The proposed indication for DaTSCAN is for the visualization of the dopamine transporter (DaT) distribution within the striata by single photon emission computed tomography (SPECT) imaging in patients presenting with symptoms or signs suggestive of dopaminergic neurodegeneration.
In May 2009, the FDA accepted the New Drug Application and granted DaTSCAN priority review, a designation identified for areas of unmet medical need. If approved, DaTSCAN will be the first radiopharmaceutical agent available to detect DaT distribution within the brain.

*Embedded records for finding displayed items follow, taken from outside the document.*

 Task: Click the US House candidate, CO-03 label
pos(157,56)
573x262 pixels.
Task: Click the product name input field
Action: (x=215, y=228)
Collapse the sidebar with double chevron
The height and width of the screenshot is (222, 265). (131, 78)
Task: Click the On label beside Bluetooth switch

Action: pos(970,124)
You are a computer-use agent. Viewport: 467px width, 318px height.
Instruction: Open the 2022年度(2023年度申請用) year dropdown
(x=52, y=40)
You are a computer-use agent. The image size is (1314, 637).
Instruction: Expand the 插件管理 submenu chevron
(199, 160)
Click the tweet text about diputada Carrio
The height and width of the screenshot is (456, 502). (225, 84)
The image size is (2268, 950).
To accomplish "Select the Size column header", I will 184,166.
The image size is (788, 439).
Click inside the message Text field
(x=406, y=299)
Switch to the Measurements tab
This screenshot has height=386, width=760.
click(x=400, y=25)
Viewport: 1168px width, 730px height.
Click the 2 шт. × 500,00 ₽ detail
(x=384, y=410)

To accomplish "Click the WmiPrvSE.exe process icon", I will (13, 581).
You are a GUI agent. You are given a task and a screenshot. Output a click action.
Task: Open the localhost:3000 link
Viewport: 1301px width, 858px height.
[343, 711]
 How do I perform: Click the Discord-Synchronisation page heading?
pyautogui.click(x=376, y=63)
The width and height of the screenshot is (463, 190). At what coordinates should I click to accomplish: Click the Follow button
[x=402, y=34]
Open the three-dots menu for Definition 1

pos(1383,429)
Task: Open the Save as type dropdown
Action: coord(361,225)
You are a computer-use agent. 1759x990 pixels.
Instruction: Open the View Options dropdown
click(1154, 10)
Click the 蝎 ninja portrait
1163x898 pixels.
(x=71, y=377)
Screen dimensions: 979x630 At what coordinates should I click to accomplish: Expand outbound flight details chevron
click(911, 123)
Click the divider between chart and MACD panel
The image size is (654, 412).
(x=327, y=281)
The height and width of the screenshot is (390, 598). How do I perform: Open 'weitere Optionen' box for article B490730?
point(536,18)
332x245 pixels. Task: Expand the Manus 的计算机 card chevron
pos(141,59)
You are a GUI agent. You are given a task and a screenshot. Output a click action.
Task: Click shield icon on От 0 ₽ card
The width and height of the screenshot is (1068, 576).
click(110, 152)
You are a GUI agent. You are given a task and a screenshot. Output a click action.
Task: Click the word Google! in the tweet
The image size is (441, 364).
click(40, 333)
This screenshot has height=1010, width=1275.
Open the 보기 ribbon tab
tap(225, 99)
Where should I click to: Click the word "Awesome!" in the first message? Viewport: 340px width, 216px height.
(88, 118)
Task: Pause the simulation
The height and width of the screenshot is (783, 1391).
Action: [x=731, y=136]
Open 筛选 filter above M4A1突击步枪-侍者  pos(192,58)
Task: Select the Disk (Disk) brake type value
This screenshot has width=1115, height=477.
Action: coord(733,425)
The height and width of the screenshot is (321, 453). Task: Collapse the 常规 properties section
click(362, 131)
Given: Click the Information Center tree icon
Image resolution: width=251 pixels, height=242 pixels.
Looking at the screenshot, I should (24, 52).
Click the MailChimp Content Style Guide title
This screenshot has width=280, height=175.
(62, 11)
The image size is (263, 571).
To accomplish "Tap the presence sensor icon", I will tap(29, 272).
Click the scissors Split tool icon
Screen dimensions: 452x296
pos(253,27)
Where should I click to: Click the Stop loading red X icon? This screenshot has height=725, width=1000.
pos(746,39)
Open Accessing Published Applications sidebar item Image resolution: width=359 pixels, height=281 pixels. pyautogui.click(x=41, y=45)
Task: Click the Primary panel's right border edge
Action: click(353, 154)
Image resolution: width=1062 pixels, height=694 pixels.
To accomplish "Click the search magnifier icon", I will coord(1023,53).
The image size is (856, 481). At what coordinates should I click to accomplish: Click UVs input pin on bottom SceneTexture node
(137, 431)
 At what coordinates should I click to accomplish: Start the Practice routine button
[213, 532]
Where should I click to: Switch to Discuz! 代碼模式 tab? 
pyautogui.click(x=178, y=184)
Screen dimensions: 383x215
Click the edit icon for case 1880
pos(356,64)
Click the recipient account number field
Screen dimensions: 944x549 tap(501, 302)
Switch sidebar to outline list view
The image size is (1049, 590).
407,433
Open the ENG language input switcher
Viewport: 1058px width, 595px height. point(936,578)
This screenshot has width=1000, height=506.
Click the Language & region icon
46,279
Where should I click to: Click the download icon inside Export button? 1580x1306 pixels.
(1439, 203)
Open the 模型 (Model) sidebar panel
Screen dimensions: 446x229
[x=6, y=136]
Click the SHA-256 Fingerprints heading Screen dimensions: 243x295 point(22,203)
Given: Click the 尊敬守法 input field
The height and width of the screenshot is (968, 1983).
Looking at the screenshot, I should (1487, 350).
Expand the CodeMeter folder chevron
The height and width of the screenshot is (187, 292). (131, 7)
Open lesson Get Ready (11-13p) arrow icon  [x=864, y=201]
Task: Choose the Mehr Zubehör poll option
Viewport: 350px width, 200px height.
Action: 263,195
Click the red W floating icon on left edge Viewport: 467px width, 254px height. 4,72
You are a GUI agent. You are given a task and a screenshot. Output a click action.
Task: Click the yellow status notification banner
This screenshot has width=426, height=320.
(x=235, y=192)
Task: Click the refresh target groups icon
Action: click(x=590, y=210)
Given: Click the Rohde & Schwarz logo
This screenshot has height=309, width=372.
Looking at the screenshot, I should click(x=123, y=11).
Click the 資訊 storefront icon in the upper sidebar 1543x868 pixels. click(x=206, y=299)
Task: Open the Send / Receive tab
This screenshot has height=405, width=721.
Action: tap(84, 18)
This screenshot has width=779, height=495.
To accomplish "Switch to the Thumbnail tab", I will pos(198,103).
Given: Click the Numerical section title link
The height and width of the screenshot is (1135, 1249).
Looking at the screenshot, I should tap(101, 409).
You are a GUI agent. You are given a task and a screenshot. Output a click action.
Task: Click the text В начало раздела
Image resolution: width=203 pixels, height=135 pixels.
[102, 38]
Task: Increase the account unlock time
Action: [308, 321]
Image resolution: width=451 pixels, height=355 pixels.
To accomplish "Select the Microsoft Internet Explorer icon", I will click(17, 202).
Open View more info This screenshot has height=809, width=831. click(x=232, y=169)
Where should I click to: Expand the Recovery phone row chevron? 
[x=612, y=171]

“We are pleased that the committee has recognized the potential benefit of DaTSCAN,” said Don Black, MD, head of R&D for GE Healthcare Medical Diagnostics. “Making DaTSCAN available in the U.S. would be an important milestone for GE Healthcare and improved patient care.”
The Prescription Drug User Fee Act (PDUFA) date for DaTSCAN is September 9, 2009.